(Extracted data entries)
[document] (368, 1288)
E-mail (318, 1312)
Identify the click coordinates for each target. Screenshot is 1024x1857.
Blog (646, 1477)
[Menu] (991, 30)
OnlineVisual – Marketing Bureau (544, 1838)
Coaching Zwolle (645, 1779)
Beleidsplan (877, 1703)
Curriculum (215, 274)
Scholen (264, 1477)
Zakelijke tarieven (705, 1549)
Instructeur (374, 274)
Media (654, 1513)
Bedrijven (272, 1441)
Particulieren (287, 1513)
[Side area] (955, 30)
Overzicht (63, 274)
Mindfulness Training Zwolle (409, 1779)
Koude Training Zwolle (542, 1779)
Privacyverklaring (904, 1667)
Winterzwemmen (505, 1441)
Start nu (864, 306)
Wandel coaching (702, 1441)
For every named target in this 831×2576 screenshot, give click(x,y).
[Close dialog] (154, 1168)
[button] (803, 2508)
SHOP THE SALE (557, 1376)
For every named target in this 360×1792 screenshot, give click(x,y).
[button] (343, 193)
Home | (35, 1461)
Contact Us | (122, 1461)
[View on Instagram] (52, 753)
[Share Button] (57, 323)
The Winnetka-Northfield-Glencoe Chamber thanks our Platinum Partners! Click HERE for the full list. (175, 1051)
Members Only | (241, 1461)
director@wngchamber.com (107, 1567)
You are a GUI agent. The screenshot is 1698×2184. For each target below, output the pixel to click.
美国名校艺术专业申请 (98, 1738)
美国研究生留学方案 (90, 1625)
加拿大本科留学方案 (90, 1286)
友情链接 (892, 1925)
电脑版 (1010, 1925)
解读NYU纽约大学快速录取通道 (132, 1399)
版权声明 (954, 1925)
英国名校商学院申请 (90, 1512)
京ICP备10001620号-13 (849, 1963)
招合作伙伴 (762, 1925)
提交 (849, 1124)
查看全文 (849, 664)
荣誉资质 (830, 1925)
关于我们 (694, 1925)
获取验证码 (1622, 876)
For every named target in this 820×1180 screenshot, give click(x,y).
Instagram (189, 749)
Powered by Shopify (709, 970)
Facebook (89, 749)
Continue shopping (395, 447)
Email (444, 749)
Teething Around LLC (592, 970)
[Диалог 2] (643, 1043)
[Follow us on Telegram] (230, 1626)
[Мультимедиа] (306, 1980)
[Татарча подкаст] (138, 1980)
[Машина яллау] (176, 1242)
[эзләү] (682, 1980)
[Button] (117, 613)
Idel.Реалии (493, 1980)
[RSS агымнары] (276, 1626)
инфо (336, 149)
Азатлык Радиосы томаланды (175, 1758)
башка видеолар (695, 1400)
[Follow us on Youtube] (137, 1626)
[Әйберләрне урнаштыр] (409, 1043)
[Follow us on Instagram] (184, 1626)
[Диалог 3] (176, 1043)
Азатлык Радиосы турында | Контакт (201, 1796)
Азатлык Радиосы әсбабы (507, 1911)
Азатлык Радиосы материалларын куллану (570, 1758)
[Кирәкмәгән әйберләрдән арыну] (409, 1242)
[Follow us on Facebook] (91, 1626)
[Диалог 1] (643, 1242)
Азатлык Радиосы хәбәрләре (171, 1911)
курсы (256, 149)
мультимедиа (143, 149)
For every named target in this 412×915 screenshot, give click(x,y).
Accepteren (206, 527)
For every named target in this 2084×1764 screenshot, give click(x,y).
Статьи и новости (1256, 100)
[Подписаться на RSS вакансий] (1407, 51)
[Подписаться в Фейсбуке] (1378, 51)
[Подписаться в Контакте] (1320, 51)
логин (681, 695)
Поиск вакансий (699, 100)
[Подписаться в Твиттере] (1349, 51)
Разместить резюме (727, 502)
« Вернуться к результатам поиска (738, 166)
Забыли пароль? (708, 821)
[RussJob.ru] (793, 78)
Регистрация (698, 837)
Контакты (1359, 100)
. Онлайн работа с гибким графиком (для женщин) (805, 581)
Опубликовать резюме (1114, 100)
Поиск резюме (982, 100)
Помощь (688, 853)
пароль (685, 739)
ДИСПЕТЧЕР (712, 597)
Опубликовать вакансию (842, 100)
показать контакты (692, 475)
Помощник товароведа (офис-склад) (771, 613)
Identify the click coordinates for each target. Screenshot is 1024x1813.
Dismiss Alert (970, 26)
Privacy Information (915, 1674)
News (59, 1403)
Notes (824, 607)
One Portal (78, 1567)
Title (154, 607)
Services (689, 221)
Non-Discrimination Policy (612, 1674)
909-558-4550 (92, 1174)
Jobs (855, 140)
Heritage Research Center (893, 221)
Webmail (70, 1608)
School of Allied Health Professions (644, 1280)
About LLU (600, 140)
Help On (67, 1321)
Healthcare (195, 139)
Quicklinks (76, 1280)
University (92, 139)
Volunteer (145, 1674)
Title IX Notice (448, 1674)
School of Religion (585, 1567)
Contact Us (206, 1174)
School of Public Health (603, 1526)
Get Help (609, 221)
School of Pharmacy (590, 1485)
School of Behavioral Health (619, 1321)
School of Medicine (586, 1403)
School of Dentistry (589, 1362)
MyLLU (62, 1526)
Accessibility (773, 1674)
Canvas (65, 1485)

● **Instructions for the task**:
The answer must be the lines from the one containing "School of Pharmacy (590, 1485)" to the final line of the data above, copied exactly, both included, with nothing added.

● **Output**:
School of Pharmacy (590, 1485)
School of Behavioral Health (619, 1321)
School of Medicine (586, 1403)
School of Dentistry (589, 1362)
MyLLU (62, 1526)
Accessibility (773, 1674)
Canvas (65, 1485)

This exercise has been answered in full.